• **Consigne 1**
Citez le passage du texte sur la bisexualité, de « Aujourd’hui, la question » à « pourquoi pas ? ».
• **Consigne 2**
Dans les enregistrements, de la ligne contenant « This screenshot has width=670, height=572. » à la ligne contenant « click(584, 370) », multipliez par 2,45 chaque coordonnée donnée en réponse et arrondissez-la à l'entier le plus proche, les demies vers le haut. Reproduisez seulement ces lignes, consignes comprises, sans les images.

• **Extrait du texte**
☆ ☆ ☆ ☆

Il y a dix ans, la tendance outre-Atlantique, était d’essayer les deux sexes, et surtout de le dire. La faute certainement à un épisode de Sex and The City ou autre sitcom du début des années 2000. Ou à la fameuse chanson de Katy Perry qui se targuait d’avoir “embrasser une femme et d’avoir aimé ça”. Mais loin de cette “bi-attitude” se trouve une réalité intime beaucoup plus profonde et sincère, qu’est la bisexualité.

Aujourd’hui, la question ne choque plus, fort heureusement. Le cinéma jongle avec le sujet(1) et les romans(2) aussi. Sans pour autant, malheureusement, défaire tous les clichés qui pèsent sur la bisexualité. Et les questions fusent et s’immiscent dans les esprits : ne serions-nous pas, nous-mêmes, bisexuelles ? Tout doucement, le doute s’insinue, lézarde les certitudes, et les images se superposent. Et pourquoi pas ?

☆ ☆ ☆ ☆

• **Enregistrements fournis**
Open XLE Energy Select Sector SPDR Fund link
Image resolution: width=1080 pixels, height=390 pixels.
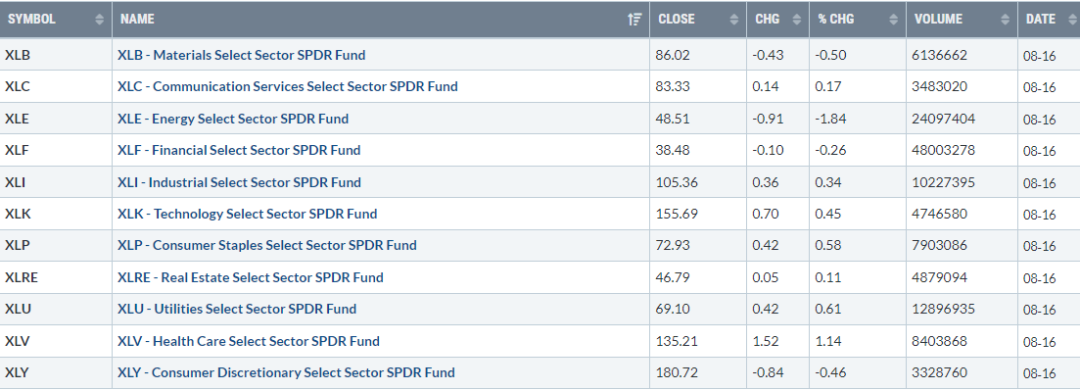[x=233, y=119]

☆ ☆ ☆ ☆

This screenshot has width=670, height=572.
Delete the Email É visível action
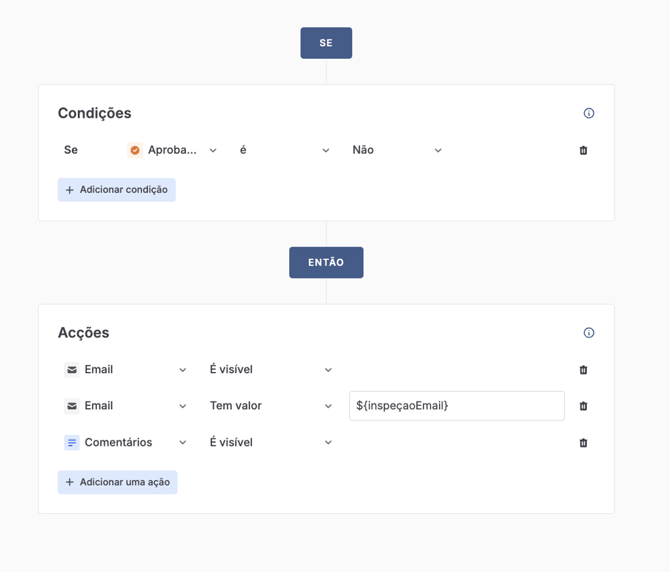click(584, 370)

☆ ☆ ☆ ☆

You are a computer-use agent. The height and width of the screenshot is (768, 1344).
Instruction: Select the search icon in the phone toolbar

☆ ☆ ☆ ☆

• **Réponse rédigée 1**
Aujourd’hui, la question ne choque plus, fort heureusement. Le cinéma jongle avec le sujet(1) et les romans(2) aussi. Sans pour autant, malheureusement, défaire tous les clichés qui pèsent sur la bisexualité. Et les questions fusent et s’immiscent dans les esprits : ne serions-nous pas, nous-mêmes, bisexuelles ? Tout doucement, le doute s’insinue, lézarde les certitudes, et les images se superposent. Et pourquoi pas ?

• **Réponse rédigée 2**
This screenshot has width=670, height=572.
Delete the Email É visível action
click(1431, 907)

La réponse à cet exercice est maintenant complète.